Embattled by months of crackdowns, Bahrain's Shiite Muslim majority held onto its strength in parliament, according to election results announced Sunday, but fell short of dealing a humbling blow against the minority Sunni rulers of this island kingdom and key U.S. ally.
Bahrain's ruling Sunni dynasty hoped that Saturday's vote would showcase one of the rare examples of Western-style elections in the conservative Gulf Arab region and portray a sense of order in a country with strategic links, including being the home port of the U.S. 5th Fleet — one of the Pentagon's major counterweights against expanding Iranian military power in the area.
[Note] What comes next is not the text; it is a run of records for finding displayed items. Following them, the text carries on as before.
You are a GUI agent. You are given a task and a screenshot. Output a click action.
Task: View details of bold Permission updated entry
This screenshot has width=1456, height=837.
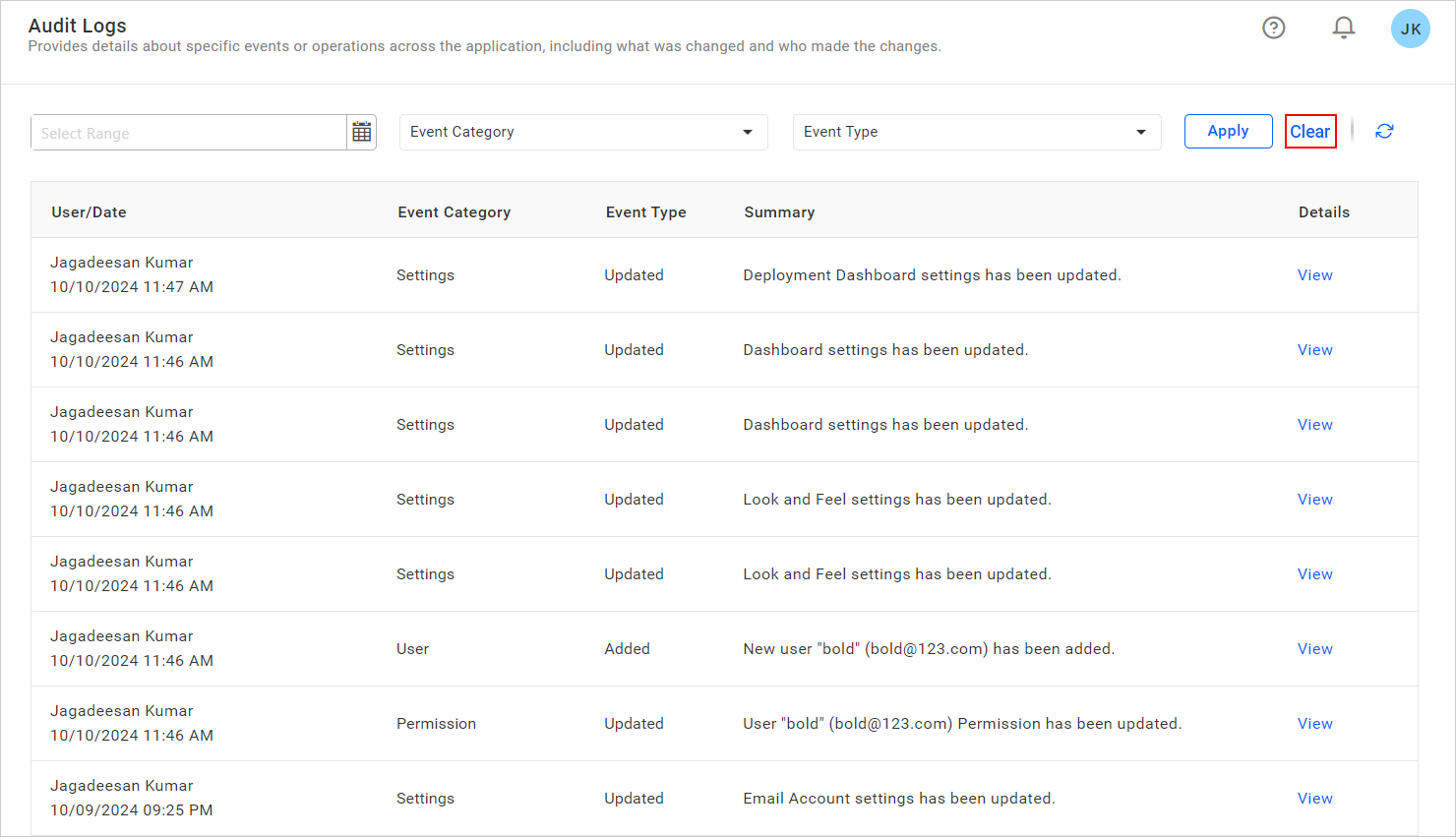1314,724
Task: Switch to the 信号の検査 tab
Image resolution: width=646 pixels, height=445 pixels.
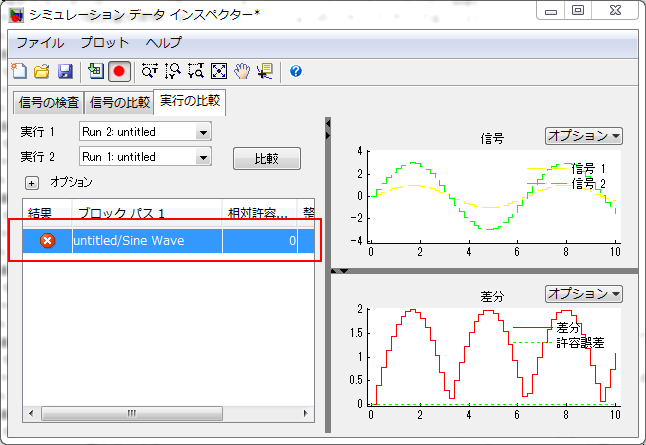Action: 49,102
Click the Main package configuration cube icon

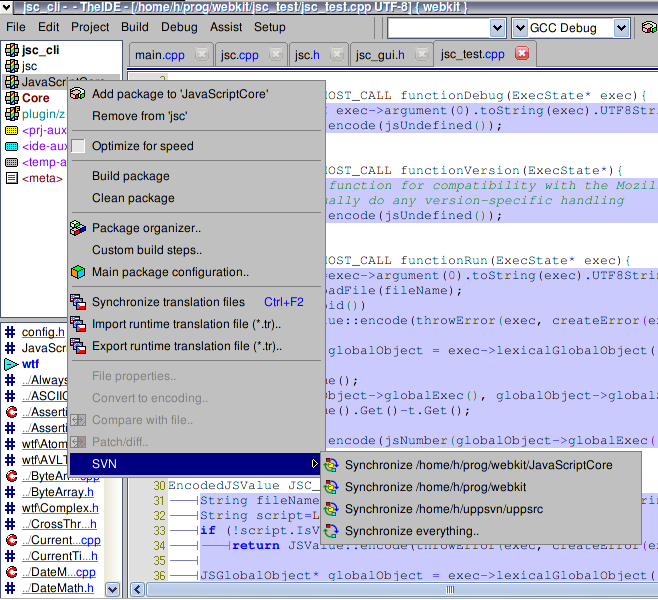click(x=78, y=272)
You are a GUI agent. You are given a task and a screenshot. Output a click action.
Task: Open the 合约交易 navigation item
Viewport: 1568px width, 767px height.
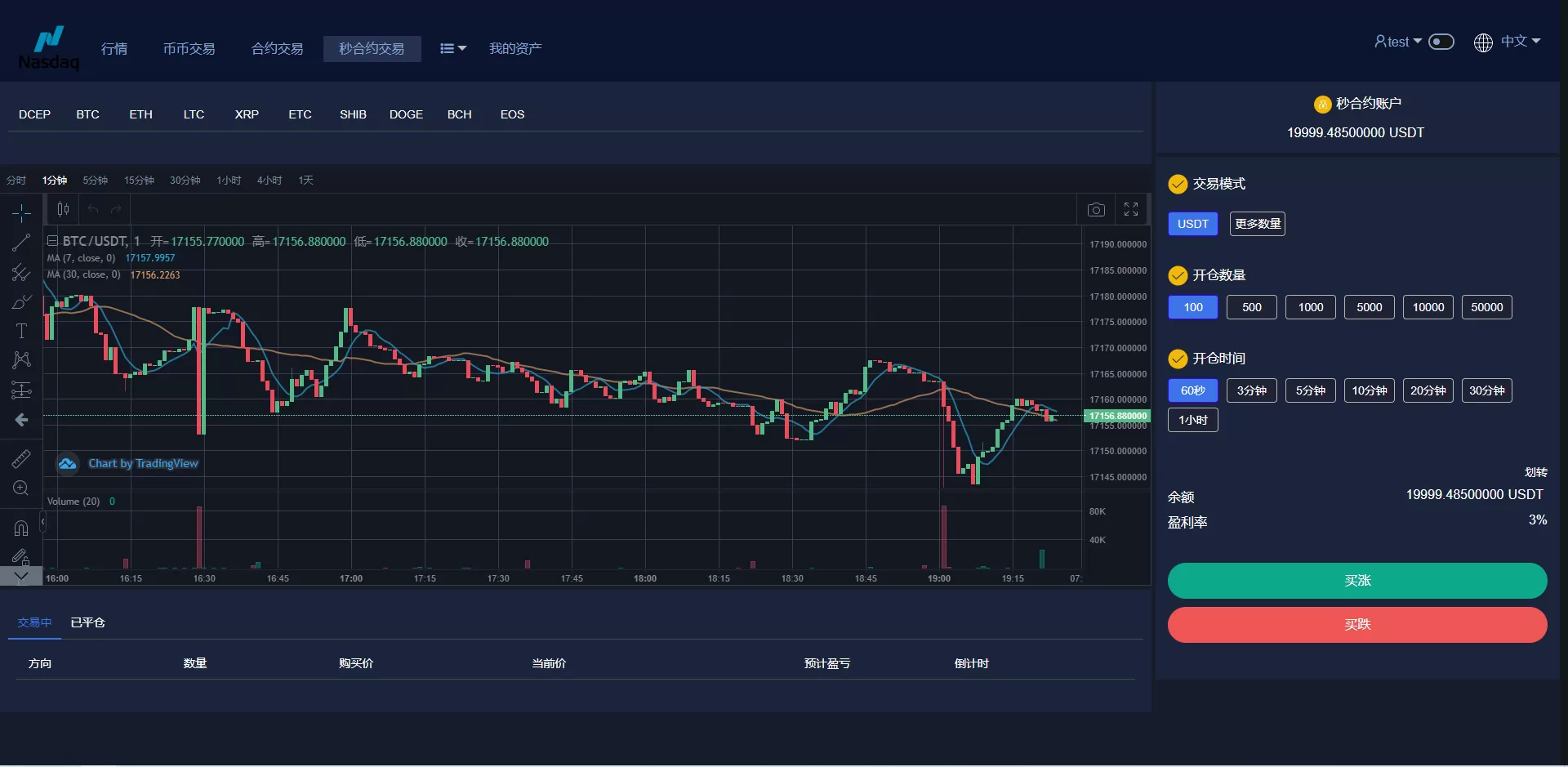(x=277, y=49)
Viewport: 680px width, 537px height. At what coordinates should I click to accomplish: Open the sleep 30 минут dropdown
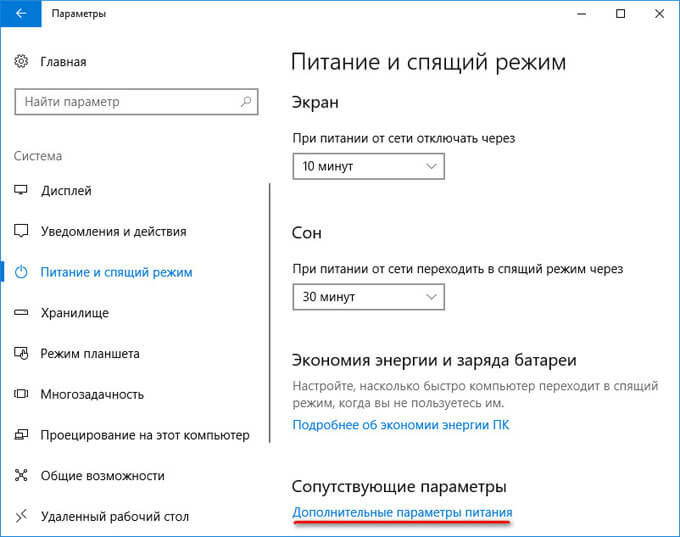369,297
The Shiites, meanwhile, sought political payback with some of their top figures jailed and facing trial later this week on charges of plotting a coup.
Each came up short on some counts.
Election officials face claims of problems, including at least 2,000 voters reportedly turned away at the polls because of faulty lists. The biggest Shiite bloc, meanwhile, did not even aim for a majority in the 40-seat parliament — fielding 18 candidates and winning each race — while falling back on its claims that the voting system is engineered to undercut their population advantage.
But the overall advantage appeared to go to the Sunni rulers because of the relatively high turnout of 67 percent and the strong Shiite participation, said Shadi Hamid, a researcher on Gulf affairs at The Brookings Doha Center in neighboring Qatar.
"The big winner here is the government," said Hamid. "They have a turnout that is higher than most Western countries and can use it to point to the international community and say, 'Look, we still have democracy here.'"
Election results announced Sunday on state television gave 18 of the 40 seats to the largest Shiite political group and 13 to pro-government Sunnis. The remaining nine races will go to a second round on Oct. 30. They are mostly between backers of the ruling system — which is almost certain to come away with a majority in the chamber.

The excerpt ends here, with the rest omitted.